_Material for the task_:

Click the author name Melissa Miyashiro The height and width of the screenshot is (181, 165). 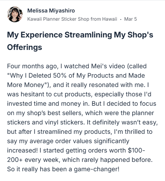point(51,11)
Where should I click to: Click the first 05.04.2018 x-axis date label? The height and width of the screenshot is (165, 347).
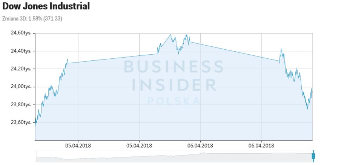tap(78, 146)
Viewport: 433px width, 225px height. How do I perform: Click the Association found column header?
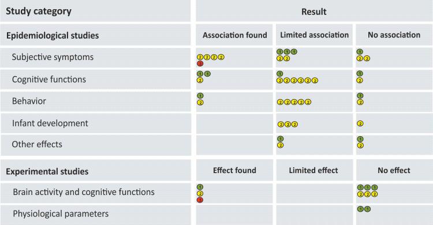[x=235, y=35]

_Short task_: Return verbatim every line of the listing, starting with the line that contains "Viewport: 433px width, 225px" and continuing through the end of the listing. Omit the pictures from your answer.

_Result_:
Viewport: 433px width, 225px height. How do I perform: Click the Association found column header?
[x=235, y=35]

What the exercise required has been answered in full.